Come Home (Weatherall Skunk Weed Skank Mix) – James (1990, Fontana Records) – When I was a lad, my mate Chris found a bunch of records in a box in a skip on the driveway of a house in Rochester and after asking the bloke who was doing the chucking out if he could have them he took them home and all of them were rubbish, apart from one, which was a white label containing this mix. That genuinely happened, the most exciting thing I have ever found in a skip is a sawn-off shotgun, which on reflection is probably quite exciting. Oh, JC has his hand up. I hope this is about Andy Weatherall and isn’t about illicit firearms found in odd places, JC?
I think that the late and great AW might win this thing as his appeal goes right across the board and covers just about every genre. The word is all too often over overused, but he was a genius
Well, yes and no. He was a genius, but no he won’t win this thing as he finished about 70 points behind the winner, oh just in case you’re reading Wendy James, its not you. Let’s have another track remixed by Mr Weatherall shall we.
Smokebelch II (Beatless Mix) – Sabres of Paradise (1993, Warp Records) – and I know I have said it before, about six thousand times, but that is just beautiful isn’t it. Here’s Khayem from the wonderful Dubhed blog who has been bouncing up and down for so long, that he either has something to say or needs the toilet or both. Let’s have one more remix whilst he washes his hand.
Come Together (Two Lone Swordsmen Mix) – Spiritualized (1998, Dedicated Records) – all fifteen glorious minutes of it
“Swiss Adam will without question articulate far better than I why Andrew Weatherall is rocks greatest W. An immense and rewarding body of work, as important to me as David Bowie.

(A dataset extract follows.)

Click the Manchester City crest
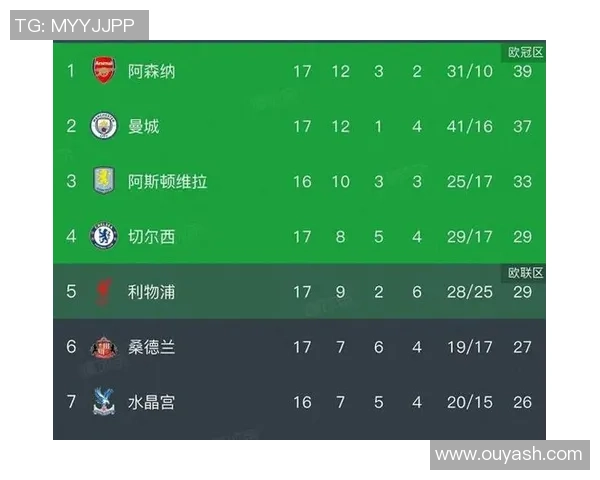The width and height of the screenshot is (600, 480). (x=104, y=126)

No hesitation with where to score my twenty points”
Who is this Swiss Adam that you speak of Khayem…? I mean I was going to offer up that Andrew Weatherall was a chap with a beard who remixed a bunch of tracks and made the tea for Primal Scream whilst they made ‘Screamadelica’, are you telling me that this Swiss Adam can do better than that….? Well, here he is so let’s find out (and the short answer is, he unquestionably can….)
“The greatest remixer and producer British music produced in the acid house period and a man who then meandered in a zig zag line, avoiding the limelight and the big money, through techno, acid house, dub, post punk, rockabilly and garage rock, ever shifting, never giving people exactly what they thought they wanted, resurfacing for a late period purple patch in the 2010s through to his untimely death in 2020. Being a world class DJ in one genre is beyond most people. Weatherall could do it in multiple genres and styles. His bands Sabres of Paradise and Two Lone Swordsmen redefined electronic music. His eye for a quote, a phrase, a picture, a record, a sample was second to none. An inspiration.”

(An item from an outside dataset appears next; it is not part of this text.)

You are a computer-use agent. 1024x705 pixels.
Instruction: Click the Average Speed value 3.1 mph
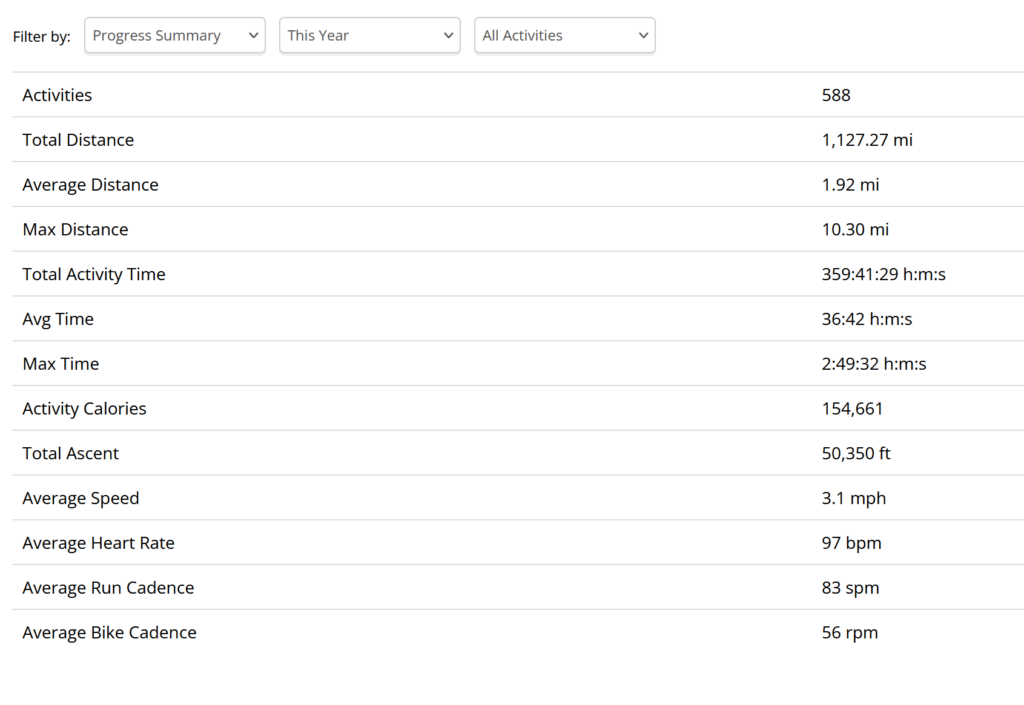tap(853, 498)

Which is as good a paragraph about Weatherall as you are ever going to read.
I’m going to end with referencing The Guardian as they ran a piece on Weatherall after that untimely death and featured what they claim are to be his ten greatest tracks, here are three of them (and I’ve featured some of the others as well up above) in no order – although they like me should have just asked Swiss Adam.
Glide By Shooting – Two Lone Swordsman (1996, Cacophony Records) – which has this haunting beauty about it.

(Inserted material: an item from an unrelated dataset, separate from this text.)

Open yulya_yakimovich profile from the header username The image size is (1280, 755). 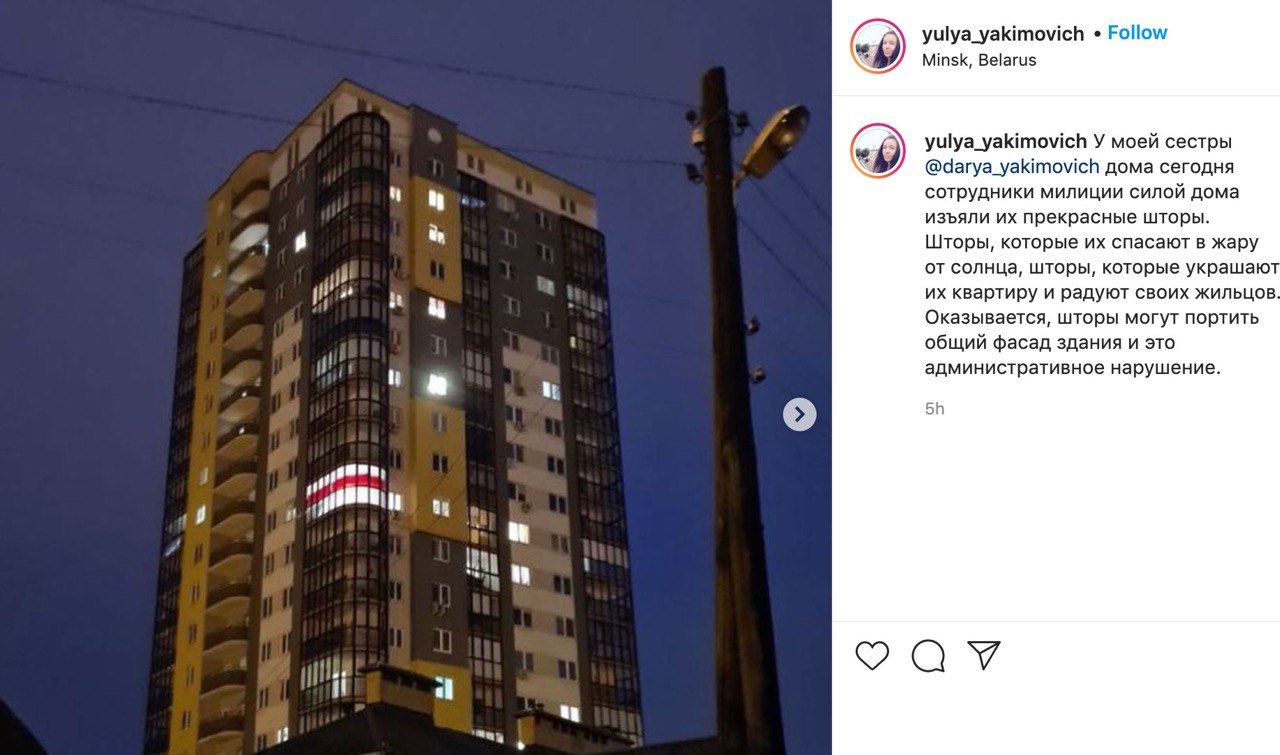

Explode – Basic Units (2002, Firewire Records) – The Guardian described this as a nicotine stained basement banger and I can’t top that.
And finally…because, well because Songwhip doesn’t have his remix of My Bloody Valentine’s ‘Soon’ for some unknown bloody reason.
Loaded – Primal Scream (1990, Creation Records)
Here is the saccharine coated lyrical test for tomorrow.
“No New Year’s Day to celebrate. No chocolate covered candy hearts to give away”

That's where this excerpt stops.